— Given records —
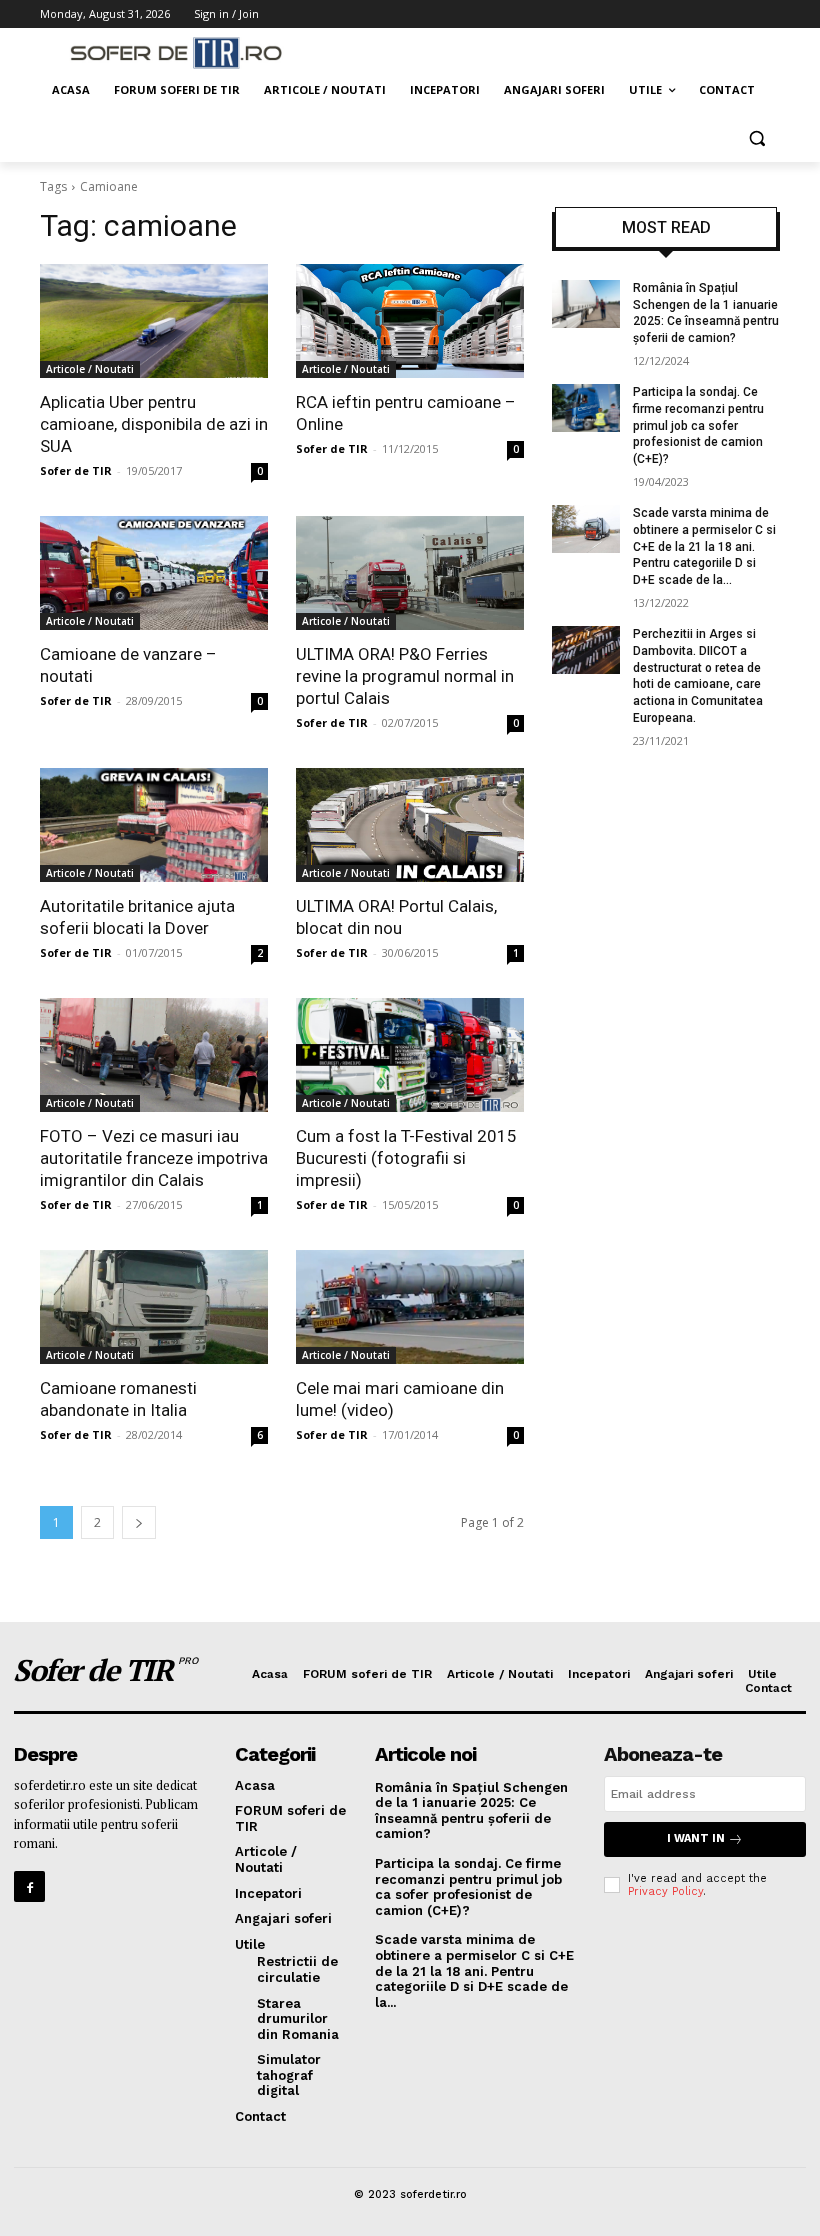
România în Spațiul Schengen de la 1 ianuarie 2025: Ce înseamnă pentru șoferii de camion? (471, 1811)
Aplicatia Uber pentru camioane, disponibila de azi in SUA (154, 424)
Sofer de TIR (76, 470)
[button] (756, 138)
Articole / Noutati (90, 369)
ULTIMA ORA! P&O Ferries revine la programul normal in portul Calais (405, 676)
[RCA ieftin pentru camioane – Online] (410, 321)
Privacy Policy (665, 1891)
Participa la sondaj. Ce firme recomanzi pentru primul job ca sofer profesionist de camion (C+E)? (698, 425)
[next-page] (139, 1522)
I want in (696, 1838)
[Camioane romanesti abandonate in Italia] (154, 1307)
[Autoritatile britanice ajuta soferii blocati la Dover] (154, 825)
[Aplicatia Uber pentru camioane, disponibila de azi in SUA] (154, 321)
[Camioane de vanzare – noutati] (154, 573)
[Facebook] (29, 1886)
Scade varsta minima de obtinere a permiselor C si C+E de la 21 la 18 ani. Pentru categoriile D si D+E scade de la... (704, 546)
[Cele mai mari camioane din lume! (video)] (410, 1307)
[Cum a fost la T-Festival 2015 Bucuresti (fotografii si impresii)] (410, 1055)
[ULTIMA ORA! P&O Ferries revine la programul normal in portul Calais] (410, 573)
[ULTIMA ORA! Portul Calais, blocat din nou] (410, 825)
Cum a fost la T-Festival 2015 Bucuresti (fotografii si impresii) (406, 1158)
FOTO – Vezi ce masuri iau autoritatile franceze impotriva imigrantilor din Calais (154, 1158)
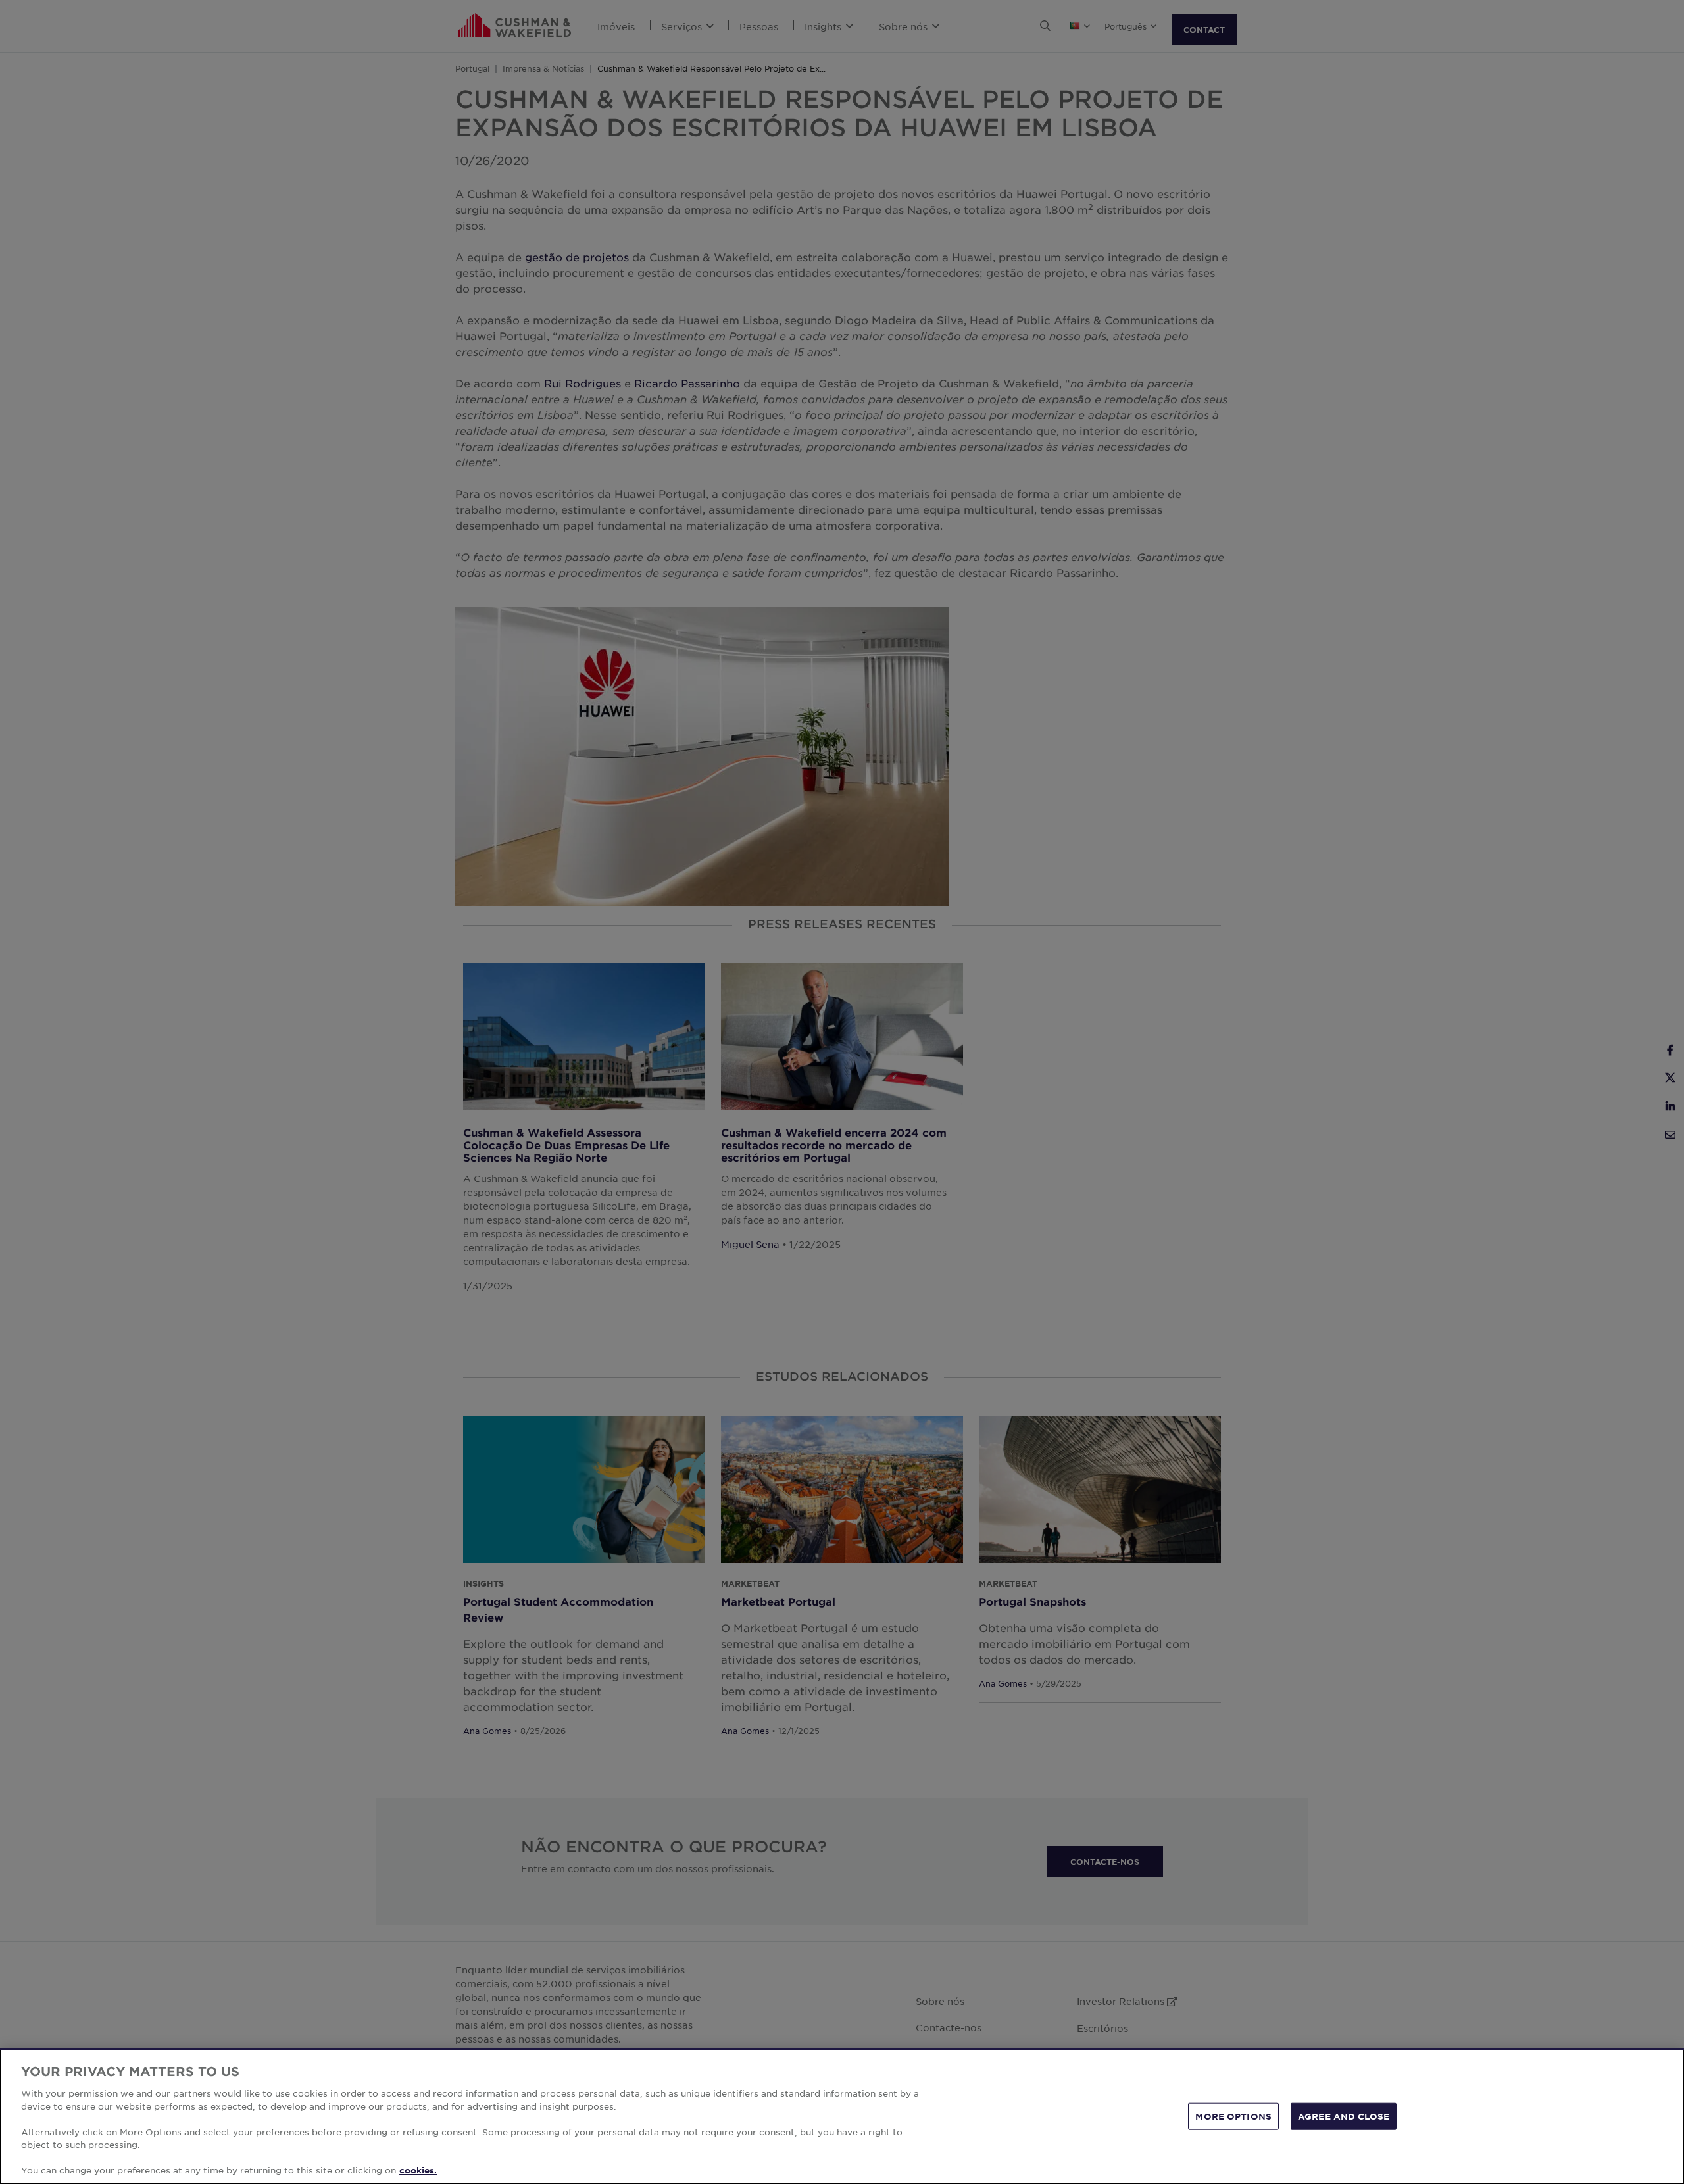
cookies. (418, 2170)
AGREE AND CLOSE (1343, 2115)
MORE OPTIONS (1233, 2115)
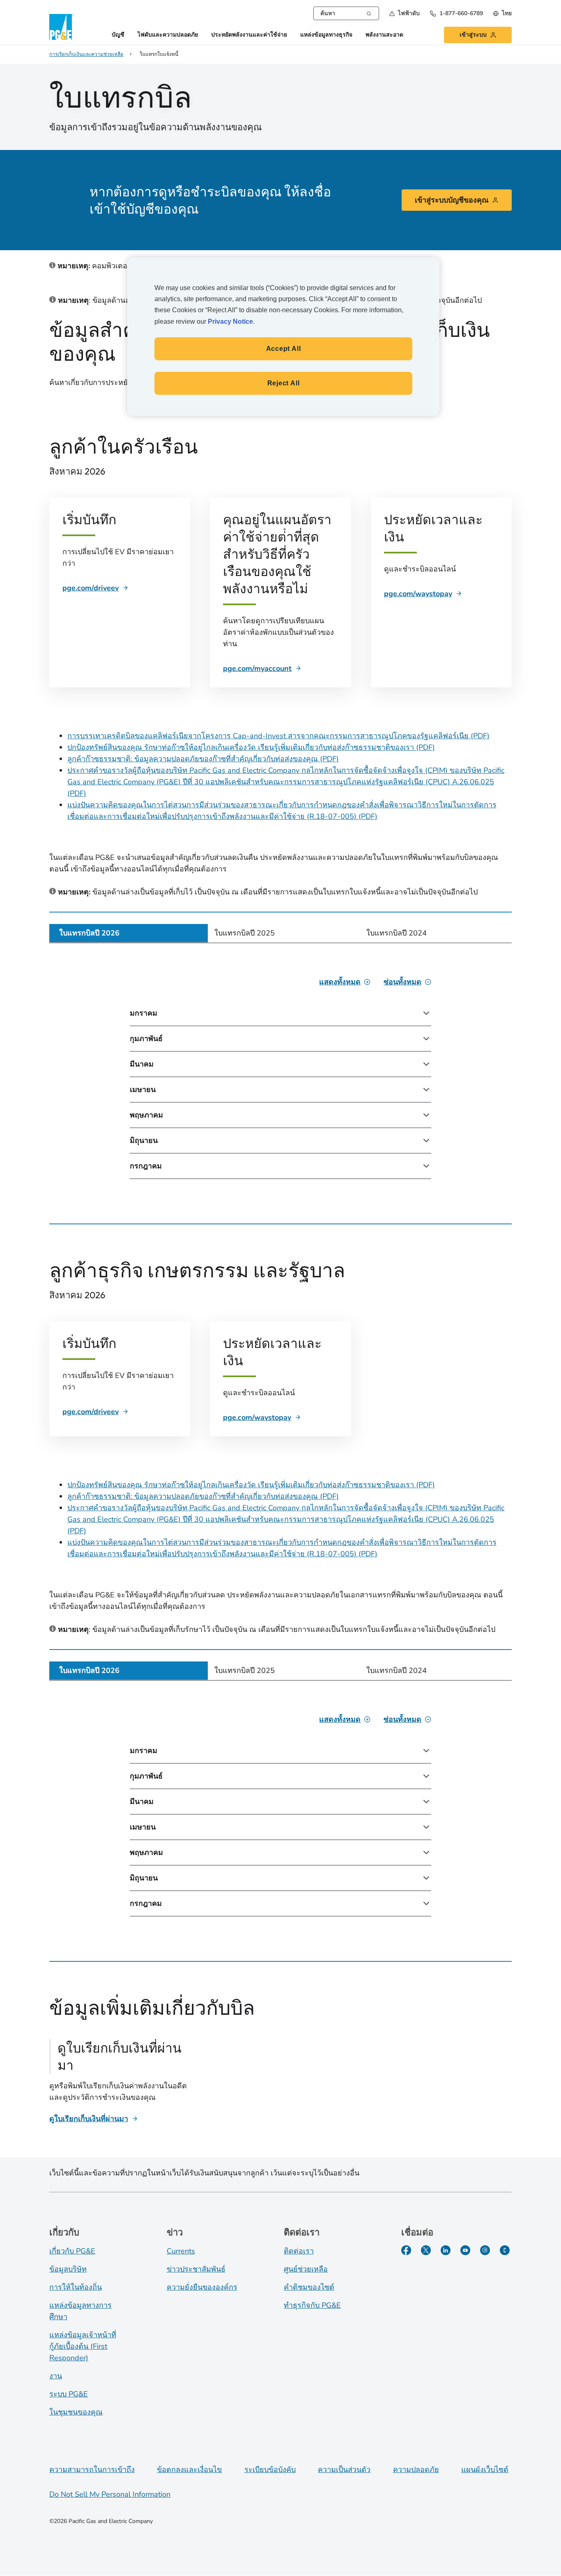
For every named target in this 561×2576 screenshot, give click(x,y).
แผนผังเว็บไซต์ (484, 2470)
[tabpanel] (280, 1077)
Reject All (283, 383)
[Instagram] (485, 2250)
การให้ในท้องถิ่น (75, 2287)
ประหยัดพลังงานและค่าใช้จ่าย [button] (249, 35)
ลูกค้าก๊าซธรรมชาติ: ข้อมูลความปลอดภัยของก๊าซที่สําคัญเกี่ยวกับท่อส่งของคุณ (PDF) (203, 759)
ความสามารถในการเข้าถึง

— Try it —
Both the line containing "I want in (696, 1838)" and the line containing "ประหยัดพลังงานและค่าใช้จ่าย [button] (249, 35)" above belong in the output, as do the lines between them. Print them exactly, without pictures.

— Response —
I want in (696, 1838)
[Camioane romanesti abandonate in Italia] (154, 1307)
[Autoritatile britanice ajuta soferii blocati la Dover] (154, 825)
[Aplicatia Uber pentru camioane, disponibila de azi in SUA] (154, 321)
[Camioane de vanzare – noutati] (154, 573)
[Facebook] (29, 1886)
Scade varsta minima de obtinere a permiselor C si C+E de la 21 la 18 ani. Pentru categoriile D si D+E scade de la... (704, 546)
[Cele mai mari camioane din lume! (video)] (410, 1307)
[Cum a fost la T-Festival 2015 Bucuresti (fotografii si impresii)] (410, 1055)
[ULTIMA ORA! P&O Ferries revine la programul normal in portul Calais] (410, 573)
[ULTIMA ORA! Portul Calais, blocat din nou] (410, 825)
Cum a fost la T-Festival 2015 Bucuresti (fotografii si impresii) (406, 1158)
FOTO – Vezi ce masuri iau autoritatile franceze impotriva imigrantilor din Calais (154, 1158)
cookies. (418, 2170)
AGREE AND CLOSE (1343, 2115)
MORE OPTIONS (1233, 2115)
For every named target in this 561×2576 screenshot, give click(x,y).
แผนผังเว็บไซต์ (484, 2470)
[tabpanel] (280, 1077)
Reject All (283, 383)
[Instagram] (485, 2250)
การให้ในท้องถิ่น (75, 2287)
ประหยัดพลังงานและค่าใช้จ่าย [button] (249, 35)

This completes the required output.